NOCTE OBDUCTA – Gedrungene Atmosphäre

 

Dunkel geht es zu im Zelt als NOCTE OBDRUCTA die Bühne betreten. Am Anfang dachte man noch die Spots hätten Ihren Geist aufgegeben, aber hin und wieder wurden die Black Metaller in dunkles rot getaucht, was dem ganzen einen passenden Hintergrund bot um die Stimmung zu verinnerlichen, was die familiäre Fangemeinde im Zelt mit headbangen dankte.

 

STEEL PANTHER – Wahnsinnnig

 

Man kennt Steel Panther und kann sich einigermaßen vorstellen wie ein Auftritt der Glam Rocker aus Los Angeles.
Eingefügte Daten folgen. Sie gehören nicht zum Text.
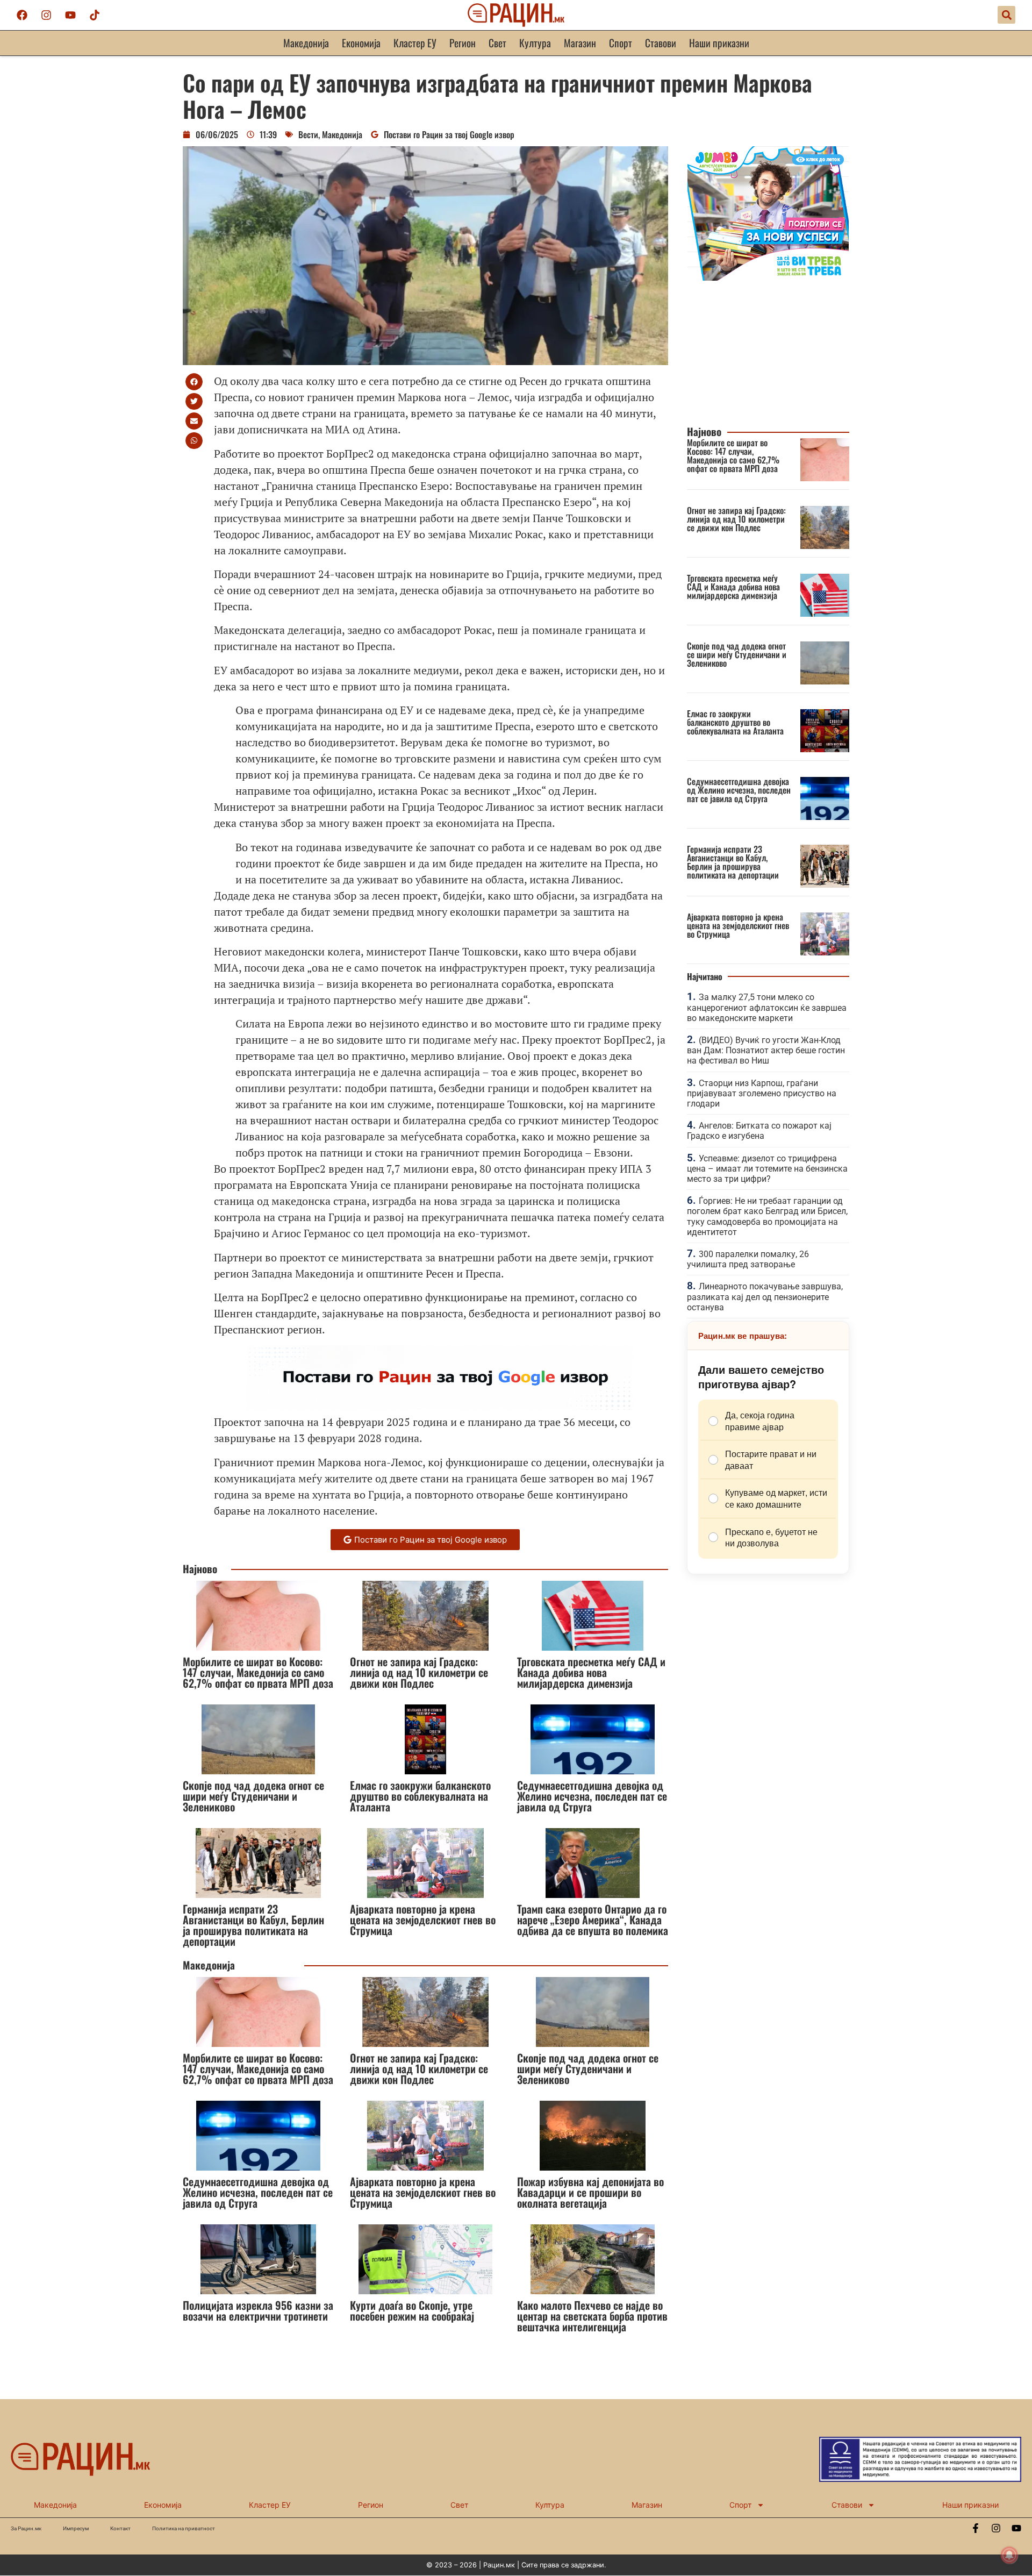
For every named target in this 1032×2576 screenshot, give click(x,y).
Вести (308, 134)
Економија (361, 43)
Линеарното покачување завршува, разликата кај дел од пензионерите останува (765, 1296)
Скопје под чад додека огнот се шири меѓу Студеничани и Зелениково (253, 1796)
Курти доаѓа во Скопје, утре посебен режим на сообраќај (412, 2310)
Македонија (306, 43)
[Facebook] (22, 15)
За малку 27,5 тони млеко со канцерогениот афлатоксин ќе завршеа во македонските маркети (767, 1007)
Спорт (620, 43)
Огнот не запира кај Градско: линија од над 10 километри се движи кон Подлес (419, 1672)
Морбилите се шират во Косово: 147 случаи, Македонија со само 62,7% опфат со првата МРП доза (258, 1672)
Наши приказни (719, 43)
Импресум (76, 2528)
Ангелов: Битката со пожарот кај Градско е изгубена (759, 1131)
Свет (497, 43)
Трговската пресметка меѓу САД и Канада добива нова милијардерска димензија (591, 1672)
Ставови (660, 43)
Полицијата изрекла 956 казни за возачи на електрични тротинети (258, 2310)
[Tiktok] (94, 15)
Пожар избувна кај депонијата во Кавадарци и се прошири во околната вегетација (590, 2192)
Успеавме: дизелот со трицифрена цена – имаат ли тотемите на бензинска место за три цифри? (767, 1168)
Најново (200, 1568)
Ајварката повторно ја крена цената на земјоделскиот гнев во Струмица (423, 1919)
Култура (535, 43)
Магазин (580, 43)
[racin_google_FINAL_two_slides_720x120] (439, 1405)
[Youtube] (70, 15)
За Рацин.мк (26, 2528)
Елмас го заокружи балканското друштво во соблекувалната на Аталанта (420, 1796)
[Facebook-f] (975, 2528)
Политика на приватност (183, 2528)
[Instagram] (46, 15)
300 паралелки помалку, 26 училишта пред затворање (748, 1259)
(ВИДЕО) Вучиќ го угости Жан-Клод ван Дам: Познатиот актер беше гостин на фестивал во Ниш (766, 1050)
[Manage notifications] (1009, 2555)
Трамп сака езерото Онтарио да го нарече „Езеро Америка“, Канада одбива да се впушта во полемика (592, 1919)
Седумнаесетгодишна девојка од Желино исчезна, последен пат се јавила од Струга (592, 1796)
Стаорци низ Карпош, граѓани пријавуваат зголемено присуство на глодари (761, 1093)
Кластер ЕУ (414, 43)
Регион (462, 43)
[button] (1006, 15)
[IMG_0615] (768, 277)
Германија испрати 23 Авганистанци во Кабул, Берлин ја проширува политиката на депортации (253, 1925)
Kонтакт (120, 2528)
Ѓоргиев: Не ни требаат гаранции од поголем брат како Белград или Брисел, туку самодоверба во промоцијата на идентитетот (767, 1216)
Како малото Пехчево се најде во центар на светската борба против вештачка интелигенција (592, 2316)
Was an diesem Abend aber passierte setzte allem die Krone auf. Wie immer bis ins kleinste Detail durch gestylt, die Haare, die Schuhe, die Schminke, alles sitzt. Umso spartanischer die Bühne. Alles wie immer. Dicht gedrängt stehen die Fans vor der Bühne und zieht bis nach hinten hin. Auch der einsetzende Regen lässt keinen gehen während Steel Panther ihr Set unter dem Beifall der Fans anfangen. Schon nach den ersten Ansagen hätte man erahnen können, wie schlüpfrig und nackt dieser Abend noch werden wird. Wie immer wird über nackte Tatsachen und dem naschen in gebrochenem deutsch geredet. Die Pausen zwischen den Liedern werden immer länger. Das gilt auch für das zeigen von Haut. Nach und nach ziehen immer mehr Mädels oben blank - teilweise auch ohne Aufforderung. Bis dann Michael Starr der Frontmann die Mädels auffordert auf die Bühne zu kommen, zum Schluss waren es an 30 Mädels die halb nackt auf der Bühne tanzten. Steel Panther hatten sichtlich Spaß, mit dem ein oder anderen Mädel ging es auch etwas enger beim gemeinsamen tanzen zu. Als die Bühne irgendwann wieder nur von den Musikern beansprucht wurde, wurde mit einem riesigen aufblasbaren Penis aus dem Publikum auf der Bühne experimentiert. Eine wahnsinnige Show, viel Spaß, ein ausgelassenes Publikum und etwas Musik. Unvergesslich!